Sénégal: Chronique « Echos de l'éco » - Émigrer ne saurait être une fatalité

4 Novembre 2020

L'émigration clandestine par voie maritime se rappelle à nos tristes souvenirs, ces derniers jours, sous son visage hideux. Des centaines de jeunes Sénégalais reprennent la mer pour aller à l'assaut de la forteresse Europe à l'économie mise à genoux par le coronavirus.

Une Europe de plus en plus bunkerisée avec le triomphe des idées de l'extrême droite dans beaucoup de ses pays.

L'opinion, encore une fois, s'émeut de voir ces jeunes désespérés, force vive de notre pays, jouer de leur vie à pile ou face (Barça ou Barsakh), l'opposition politique saute sur l'occasion pour pointer du doigt l'État accusé de n'avoir pas offert d'opportunités.

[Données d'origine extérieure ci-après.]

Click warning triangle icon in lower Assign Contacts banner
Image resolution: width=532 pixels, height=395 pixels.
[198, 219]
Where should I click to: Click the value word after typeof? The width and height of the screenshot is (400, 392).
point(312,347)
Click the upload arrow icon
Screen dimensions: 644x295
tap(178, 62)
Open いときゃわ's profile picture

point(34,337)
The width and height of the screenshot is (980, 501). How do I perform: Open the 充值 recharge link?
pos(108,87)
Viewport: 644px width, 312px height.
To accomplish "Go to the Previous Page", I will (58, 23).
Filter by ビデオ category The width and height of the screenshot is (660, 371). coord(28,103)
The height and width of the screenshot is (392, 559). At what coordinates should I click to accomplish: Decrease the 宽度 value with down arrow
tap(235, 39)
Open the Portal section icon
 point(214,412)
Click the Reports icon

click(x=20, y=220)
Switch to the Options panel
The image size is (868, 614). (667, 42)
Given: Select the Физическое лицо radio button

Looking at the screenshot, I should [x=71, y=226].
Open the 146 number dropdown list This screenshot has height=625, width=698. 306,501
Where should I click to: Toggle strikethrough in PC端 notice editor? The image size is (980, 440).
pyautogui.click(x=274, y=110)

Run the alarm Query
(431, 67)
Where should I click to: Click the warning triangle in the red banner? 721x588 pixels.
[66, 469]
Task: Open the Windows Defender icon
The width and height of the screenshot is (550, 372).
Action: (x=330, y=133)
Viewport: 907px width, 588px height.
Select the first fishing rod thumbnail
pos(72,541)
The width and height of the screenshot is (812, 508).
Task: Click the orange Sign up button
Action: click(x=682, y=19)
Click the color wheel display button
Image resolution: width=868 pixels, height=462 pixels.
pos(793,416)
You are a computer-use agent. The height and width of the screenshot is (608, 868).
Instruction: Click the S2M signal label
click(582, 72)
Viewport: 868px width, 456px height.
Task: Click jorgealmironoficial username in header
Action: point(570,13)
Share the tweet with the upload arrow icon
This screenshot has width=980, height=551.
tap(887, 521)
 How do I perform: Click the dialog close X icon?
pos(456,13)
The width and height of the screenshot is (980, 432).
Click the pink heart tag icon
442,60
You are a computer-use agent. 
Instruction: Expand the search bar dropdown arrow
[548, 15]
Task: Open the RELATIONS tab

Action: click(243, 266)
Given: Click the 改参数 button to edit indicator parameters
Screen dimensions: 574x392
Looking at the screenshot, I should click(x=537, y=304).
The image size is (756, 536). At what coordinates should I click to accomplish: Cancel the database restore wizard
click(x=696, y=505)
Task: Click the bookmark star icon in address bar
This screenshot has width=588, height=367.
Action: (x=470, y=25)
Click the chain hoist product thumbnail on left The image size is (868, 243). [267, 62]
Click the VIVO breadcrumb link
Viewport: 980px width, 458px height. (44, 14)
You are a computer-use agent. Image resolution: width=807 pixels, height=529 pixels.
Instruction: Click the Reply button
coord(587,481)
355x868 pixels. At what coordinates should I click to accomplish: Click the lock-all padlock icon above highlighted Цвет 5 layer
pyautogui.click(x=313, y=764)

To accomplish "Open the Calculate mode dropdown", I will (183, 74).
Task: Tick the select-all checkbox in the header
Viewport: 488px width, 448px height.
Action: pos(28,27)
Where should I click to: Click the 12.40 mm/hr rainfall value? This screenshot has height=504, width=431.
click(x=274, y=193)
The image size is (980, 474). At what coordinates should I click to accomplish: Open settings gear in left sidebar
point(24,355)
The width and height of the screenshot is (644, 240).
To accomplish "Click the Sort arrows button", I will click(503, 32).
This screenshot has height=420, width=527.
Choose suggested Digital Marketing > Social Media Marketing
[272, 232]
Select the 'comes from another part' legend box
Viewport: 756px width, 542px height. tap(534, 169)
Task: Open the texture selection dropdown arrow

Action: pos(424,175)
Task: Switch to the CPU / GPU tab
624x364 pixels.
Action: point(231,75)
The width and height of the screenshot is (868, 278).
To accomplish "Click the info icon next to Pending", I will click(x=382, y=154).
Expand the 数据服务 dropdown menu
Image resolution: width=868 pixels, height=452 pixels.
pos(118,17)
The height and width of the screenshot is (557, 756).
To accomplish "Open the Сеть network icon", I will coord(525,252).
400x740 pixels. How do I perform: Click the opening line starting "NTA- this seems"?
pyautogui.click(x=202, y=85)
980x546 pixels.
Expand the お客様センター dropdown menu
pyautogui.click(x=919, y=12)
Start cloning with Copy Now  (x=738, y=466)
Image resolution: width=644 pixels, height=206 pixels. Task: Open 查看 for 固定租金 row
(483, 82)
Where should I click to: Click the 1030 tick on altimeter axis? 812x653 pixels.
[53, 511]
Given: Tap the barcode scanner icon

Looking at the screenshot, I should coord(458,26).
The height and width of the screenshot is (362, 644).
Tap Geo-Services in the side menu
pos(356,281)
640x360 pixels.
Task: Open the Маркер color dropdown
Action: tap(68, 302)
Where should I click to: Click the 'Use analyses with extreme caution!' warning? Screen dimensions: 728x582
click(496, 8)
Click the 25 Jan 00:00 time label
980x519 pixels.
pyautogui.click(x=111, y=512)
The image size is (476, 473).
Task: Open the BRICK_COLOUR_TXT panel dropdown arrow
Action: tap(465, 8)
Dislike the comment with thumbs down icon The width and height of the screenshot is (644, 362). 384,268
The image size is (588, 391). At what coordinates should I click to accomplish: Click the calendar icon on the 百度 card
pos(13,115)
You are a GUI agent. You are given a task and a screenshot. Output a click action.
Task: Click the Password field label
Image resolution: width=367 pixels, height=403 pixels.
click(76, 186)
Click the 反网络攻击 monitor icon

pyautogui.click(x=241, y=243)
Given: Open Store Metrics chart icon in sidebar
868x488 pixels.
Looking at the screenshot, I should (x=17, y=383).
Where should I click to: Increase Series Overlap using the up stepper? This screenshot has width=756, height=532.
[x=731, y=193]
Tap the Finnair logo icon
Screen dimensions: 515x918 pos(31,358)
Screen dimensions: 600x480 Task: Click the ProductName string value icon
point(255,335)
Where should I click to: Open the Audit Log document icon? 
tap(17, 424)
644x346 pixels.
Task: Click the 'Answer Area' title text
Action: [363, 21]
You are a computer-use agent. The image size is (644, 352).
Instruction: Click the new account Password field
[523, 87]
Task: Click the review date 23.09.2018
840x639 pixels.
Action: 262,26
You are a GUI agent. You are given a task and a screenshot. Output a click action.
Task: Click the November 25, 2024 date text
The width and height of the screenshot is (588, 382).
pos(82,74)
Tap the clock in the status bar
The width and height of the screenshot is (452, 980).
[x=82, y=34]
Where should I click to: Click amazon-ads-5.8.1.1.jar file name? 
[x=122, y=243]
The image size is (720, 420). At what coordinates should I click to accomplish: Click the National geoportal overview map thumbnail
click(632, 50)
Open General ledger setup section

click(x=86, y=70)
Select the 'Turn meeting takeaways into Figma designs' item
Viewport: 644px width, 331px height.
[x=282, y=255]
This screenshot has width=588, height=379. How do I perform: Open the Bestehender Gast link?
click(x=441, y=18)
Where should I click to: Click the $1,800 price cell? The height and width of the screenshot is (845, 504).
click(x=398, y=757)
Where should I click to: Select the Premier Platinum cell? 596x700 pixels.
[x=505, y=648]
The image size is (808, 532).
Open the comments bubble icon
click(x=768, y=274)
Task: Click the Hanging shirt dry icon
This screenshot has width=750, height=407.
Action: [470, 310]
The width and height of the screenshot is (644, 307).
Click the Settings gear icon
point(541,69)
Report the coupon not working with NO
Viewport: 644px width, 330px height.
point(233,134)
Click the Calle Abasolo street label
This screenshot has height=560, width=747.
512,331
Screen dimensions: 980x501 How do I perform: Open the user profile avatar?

Les pouvoirs publics ont beau prendre des initiatives en faveur de la jeunesse (Der, Anpej etc.), le phénomène perdure malgré les corps sans vie de naufragés vomis par l'océan.

Pour expliquer le fléau de l'émigration clandestine, on dépoussière très souvent l'argument du manque d'opportunités, mais le mal est plus profond que cela. L'émigration a été considérée, depuis fort longtemps, sous nos cieux, comme (unique ?) panacée à la pauvreté, la clé du succès qui a placé l'émigré sur un piédestal d'argile.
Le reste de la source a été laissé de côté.